Spain’s manufacturing sector sustains a slight growth in March, helped by stronger output despite a softer increase in new orders. Prices remain a bit of an issue though, with the rate of inflation still seen at its highest since February 2023. But compared to the rest of the region, Spain at least is doing quite well off. HCOB notes that:

“Is Spain actually part of the eurozone? Of course, but if you look at the manufacturing sector, you might think it is not. After
all, while industry in the eurozone has been languishing for well over a year-and-a-half, the situation in Spain has picked up
for a second month in a row. In addition, the recession in Spain has also been much shallower than in the monetary union as
a whole. With respect to the manufacturing sector and considering the PMI, our GDP Nowcast model calculates a solid
growth rate of 1% in the first quarter, a number the Eurozone could only dream of.

“It is encouraging that not only did production increase in February and March, but also that more orders were received in
both of these months. The momentum here still leaves something to be desired, but at least this marks the end of a 10-
month dry spell during which orders fell. In line with this, order books were also supported most recently by more orders from
abroad. Moderate production growth should therefore also be possible in the coming months.

“Employees in Spain can be pleased. This is because companies in the manufacturing sector have been hiring again since
February and have recently even stepped up a gear. However, in parallel with the increase in employment, input prices
faced by manufacturers rose in March at a slightly faster pace. On the sales side, however, companies were still forced to
reduce prices, even if they could reduce them slightly less than in the previous month.

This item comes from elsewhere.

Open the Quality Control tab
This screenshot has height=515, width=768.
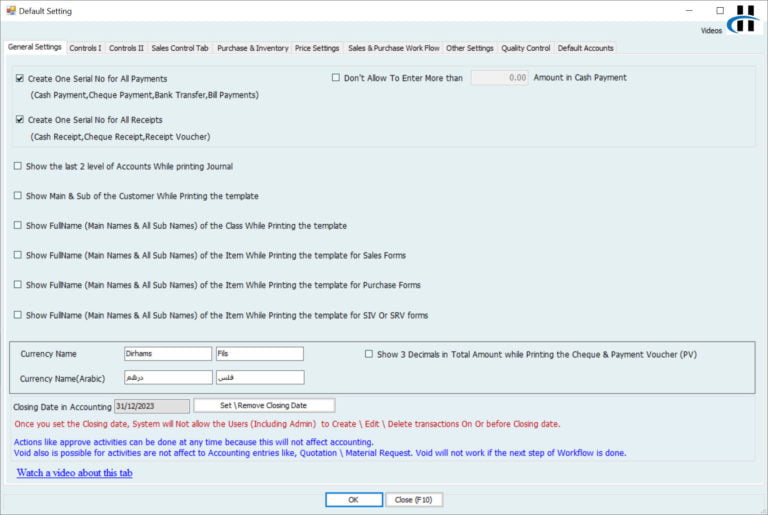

“The moderate recovery is unevenly distributed. Relatively strong momentum has already been observed in the consumer
goods sector for several months. The intermediate goods industry only just moved back into expansionary territory in March.
In capital goods, on the other hand, the situation has deteriorated again after a surprising recovery was observed in
February. However, the multi-month trend of the corresponding PMI index continues to point upwards here too.”